Mark Haefele, Director de Inversiones (CIO) de UBS Global Wealth Management, afirma: "Nuestro escenario base sigue siendo que el progreso constante en la inflación subyacente permitirá a la Fed mantener los tipos sin cambios este año. Aunque el riesgo de una subida en septiembre ha aumentado, los últimos datos de inflación secuencial siguen siendo coherentes con una mayor desinflación. Para los inversores, esto refuerza los argumentos a favor de asegurar rendimientos. Seguimos favoreciendo los bonos de calidad con vencimientos de entre dos y cinco años, donde unos ingresos elevados pueden ayudar a amortiguar las carteras si los tipos suben, a la vez que reducen el riesgo de reinversión si los rendimientos caen".

"Los inversores deberían responder con calma a las advertencias sobre los tipos de interés, la deuda y los déficits en EEUU. Desde nuestra perspectiva, la revolución de la IA y el éxito y la fortaleza de la economía estadounidense son fuerzas más determinantes que la presión al alza sobre la inflación y los rendimientos de los mercados de capitales a largo plazo", añade Burkhard Varnholt, asesor sénior de Mercados Financieros.

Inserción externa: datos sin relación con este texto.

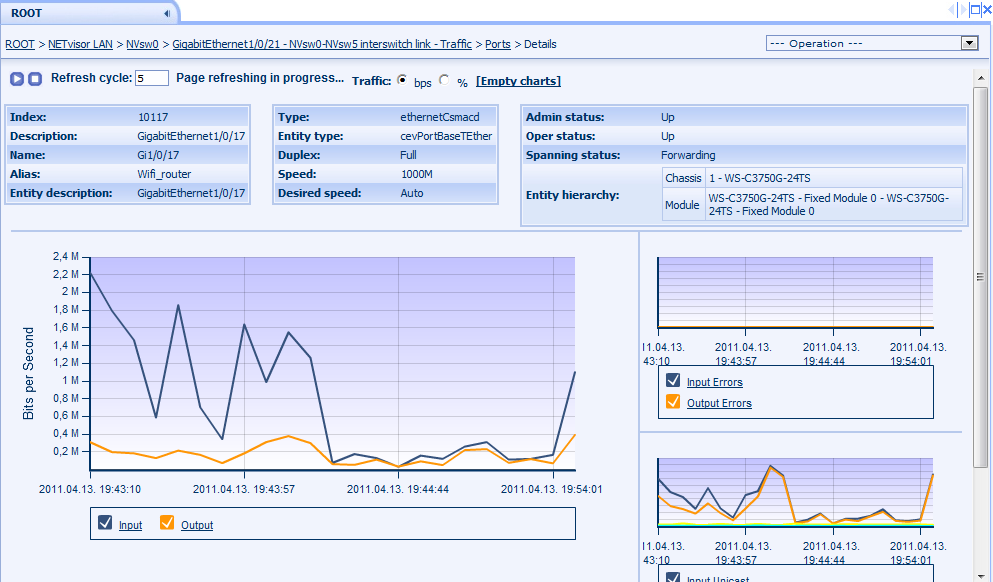Collapse the ROOT tab panel arrow
Viewport: 993px width, 582px height.
(x=166, y=13)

"Nuevas subidas de tipos no forman parte de nuestro escenario base. La reciente tendencia de desinflación se mantiene en gran medida intacta, impulsada por la disminución del efecto de los aranceles, y mientras la inflación subyacente del PCE continúe rondando el 0,2% intermensual, como se ha observado en junio y julio, la Fed debería poder mantener los tipos sin cambios. Sin embargo, una o más lecturas mensuales de inflación cercanas al 0,3% probablemente empujarían a los responsables de política monetaria hacia una postura más agresiva", señala Andrew Dubinsky, economista.

"El presidente de la Fed, Kevin Warsh, pronunció un discurso hawkish en Jackson Hole que también rechazó levemente el desenlace de política de represión financiera. Las perspectivas de inversión no cambiaron con este discurso, y quizás termine resultando positivo para los activos de riesgo", apunta Jason Draho, responsable de Asignación de Activos para América.

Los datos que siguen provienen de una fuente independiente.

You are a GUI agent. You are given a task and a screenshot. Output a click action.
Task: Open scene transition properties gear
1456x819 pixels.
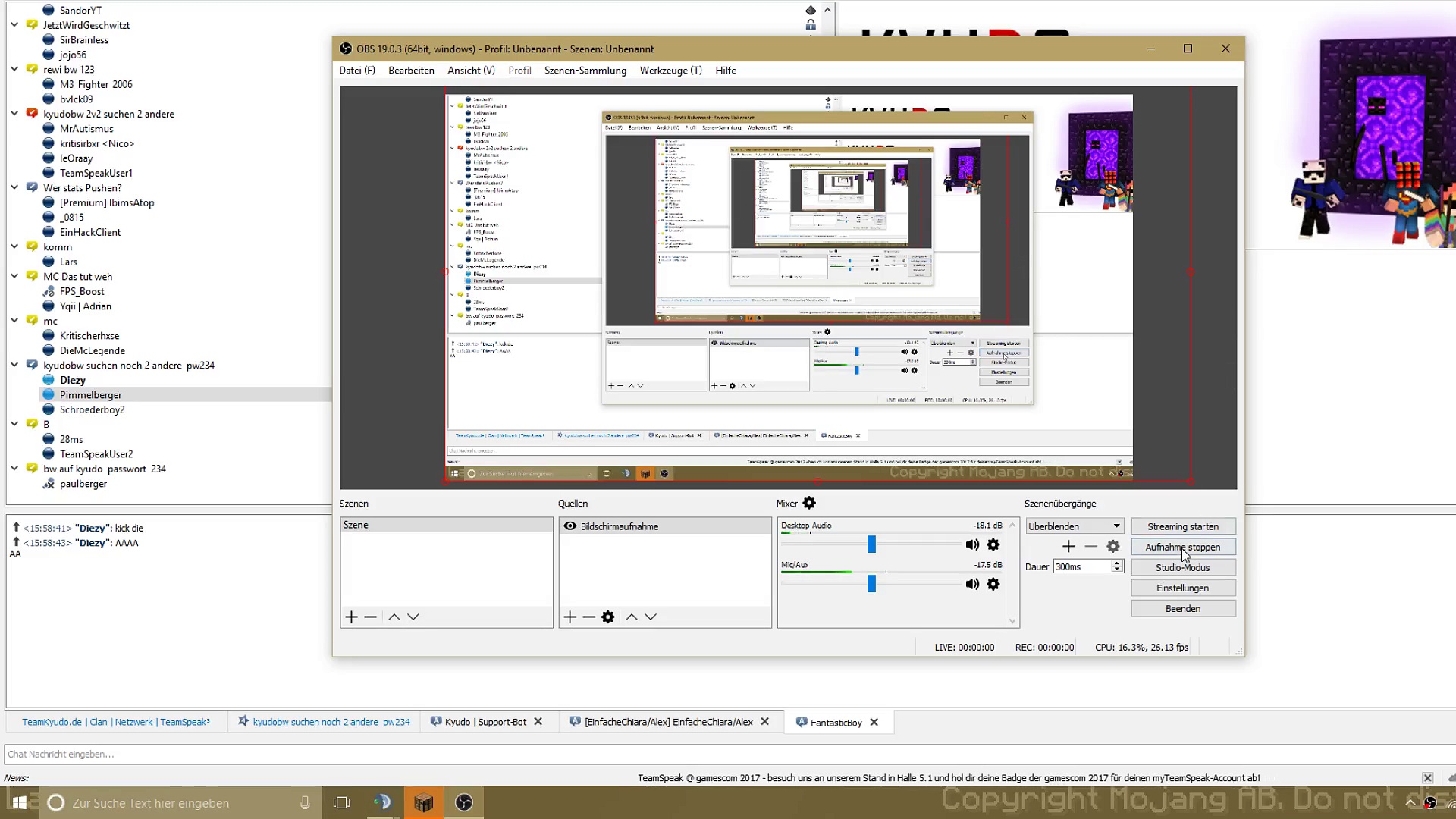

Natixis: los próximos datos de inflación condicionan a la Fed

El primer discurso de Kevin Warsh en Jackson Hole como presidente de la Reserva Federal ha dejado un mensaje claramente ‘hawkish’: la inflación todavía no avanza hacia el 2% a una velocidad suficiente y, con un mercado laboral sólido y unas condiciones financieras holgadas, la Fed debe estar preparada para mantener los tipos elevados o incluso subirlos si los precios no siguen moderándose. En el informe ‘Resumen de Jackson Hole: con los pies en la tierra, pero no predecible’, los analistas de Natixis CIB Christopher Hodge y Selin Aker señalan que la vía de menor resistencia para la Fed es ahora una subida de tipos, y que la carga de la prueba recae sobre los próximos datos de inflación. 

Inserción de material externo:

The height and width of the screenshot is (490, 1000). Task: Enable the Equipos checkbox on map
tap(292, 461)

La decisión estará especialmente condicionada por el IPC de agosto, que se publicará el 11 de septiembre. Desde Natixis CIB consideran que unos datos moderados podrían reforzar la tendencia desinflacionista y evitar finalmente la subida.

El análisis también aborda otros dos elementos relevantes del discurso de Warsh:

  • Un nuevo enfoque para la Fed: Warsh plantea una institución más discreta, menos dependiente de la "orientación futura" ('forward guidance') y más centrada en absorber la información de los mercados sin intentar dirigir sus expectativas.
  • La IA como nuevo factor de producción: considera que la inteligencia artificial puede elevar la productividad y el crecimiento potencial y transformar la inversión, el empleo y la estructura de los mercados, aunque por ahora su impacto es mucho más visible en el gasto de capital y las valoraciones bursátiles que en los datos de productividad de la economía.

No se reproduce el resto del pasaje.